Re: Tuning Hammer Head Angle - 02/12/08 11:52 PM

I use a 5 degree head whenever I can. I use a 15 degree to clear almost everything else.

I do keep several extentions in my case that I haven't used since that last player.

I feel the pin better with the shortest head possible. I don't notice angle as much.
Posted by: UprightTooner

Re: Tuning Hammer Head Angle - 02/13/08 08:32 AM

Thanks all, anyone else?
Posted by: David Jenson

Re: Tuning Hammer Head Angle - 02/13/08 09:04 AM

As a bit of historical curiosity, I use a 10 degree Hale head with a short tip that was one of the last ones made by the machinist in MA who made the hammer parts for the now defunct Tuners Supply in Somerville.

A customer in Cape Elizabeth, ME saw some of my old Hale tools and showed me the milling machine in his basement that made many of the Hale parts. It was a pretty impressive machine; over six feet tall - no CNC stuff on it. It was strictly old-school belt-driven perfection.
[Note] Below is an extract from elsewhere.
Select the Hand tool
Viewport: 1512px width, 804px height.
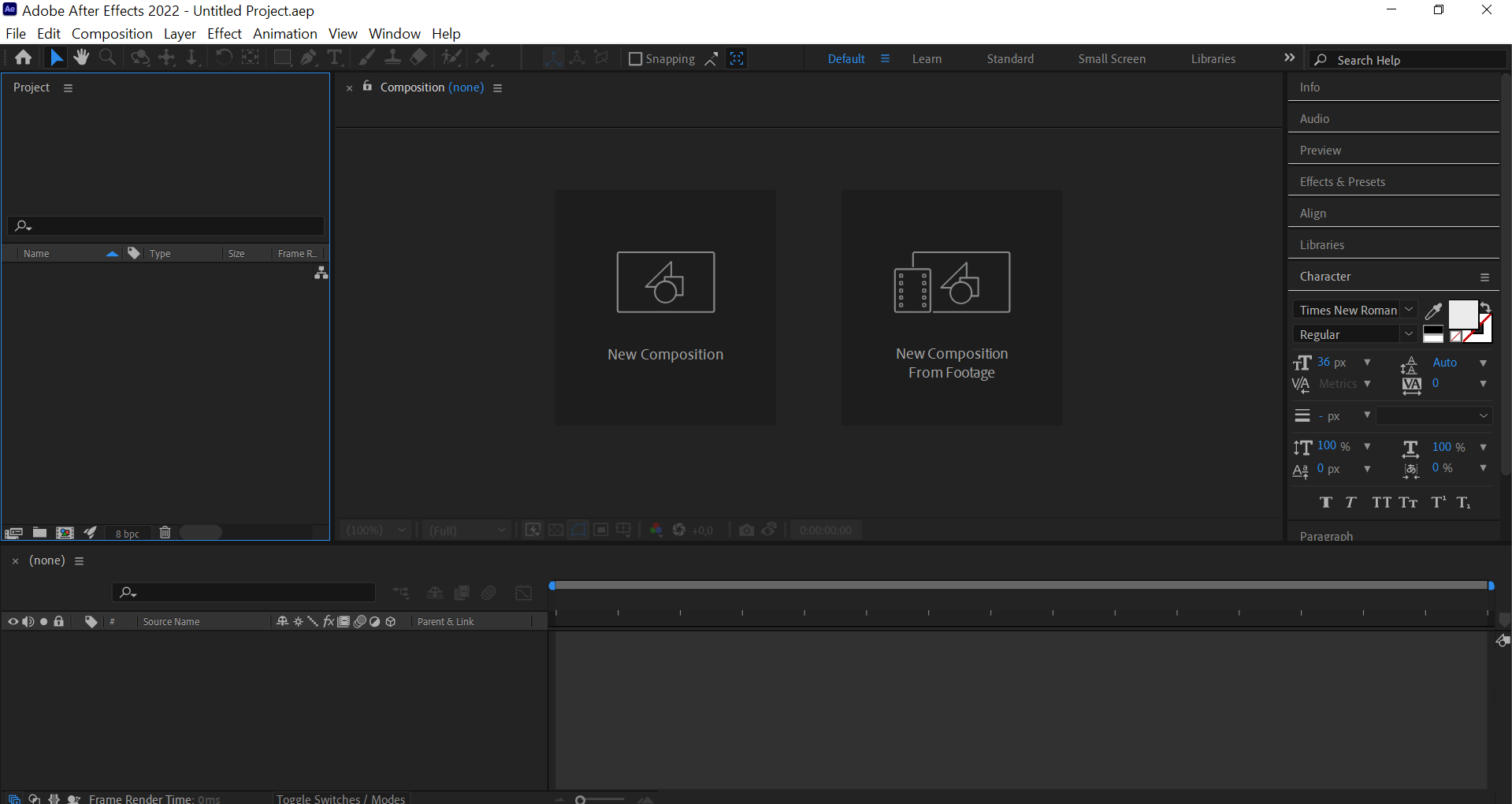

I have another hammer with a longer tip to clear grand plate struts.

Posted by: Cy Shuster, RPT

Re: Tuning Hammer Head Angle - 02/13/08 10:25 AM

Renner has some great free technical documents, including a good one on tuning lever design:
See number 8

The angle is measured as the difference from 90 degrees, which would be the perfect angle (a "zero-degree head"). The only reason we don't use zero is so that the handle clears the case on an upright and struts on a grand (especially Mason & Hamlin).

Another way to get clearance is with a longer tip, but you lose the feel of the pin, and it's easier to slip off.
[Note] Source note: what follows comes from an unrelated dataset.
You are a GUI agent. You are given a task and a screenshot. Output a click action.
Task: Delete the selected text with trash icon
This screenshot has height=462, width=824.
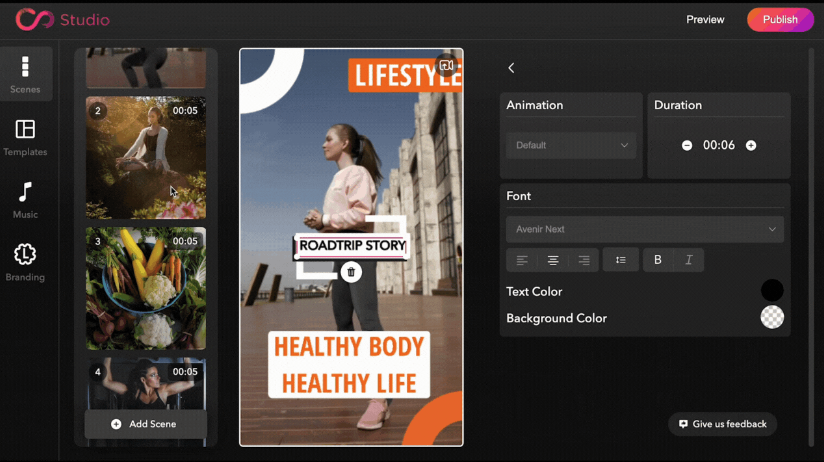pos(351,272)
So you choose a combination of head angle and tip that works for you. Schaff still sells a ten-degree head, if you ask, and I've wanted to try it.

They also make a thin-wall extension tip that has an end shaped like a tuning pin, so it fits right into your existing tip without changing heads. It's a fast way to gain extra clearance when needed.

Posted by: BDB

Re: Tuning Hammer Head Angle - 02/13/08 11:40 AM

A lot of thin-wall situations could be handled by a tip that was tapered towards the bottom. This would be about as strong as current tips, so there would be no need to change tips. Tapering the last 1/8" would be sufficient.
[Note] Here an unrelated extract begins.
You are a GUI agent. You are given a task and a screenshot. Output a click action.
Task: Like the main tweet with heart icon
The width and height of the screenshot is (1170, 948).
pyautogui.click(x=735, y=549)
Manufacturers seem to be better at avoiding situations where a thin wall is necessary, although I saw a SF 10 a while ago where the cutout in the desk slide was made wrong, and other tuners, too lazy to unscrew the slide or carve out the notch properly, had completely munged the lowest tuning pin.
Posted by: UprightTooner

Re: Tuning Hammer Head Angle - 02/13/08 12:51 PM

Thanks everyone. Great link Cy!

Seems the trade off is clearance versus control. The more angle, or longer tip, the more flagpoling.

I remember a few old uprights having very little clearance at the extreme low bass due to the curve of the case. A long tip would not have worked on these.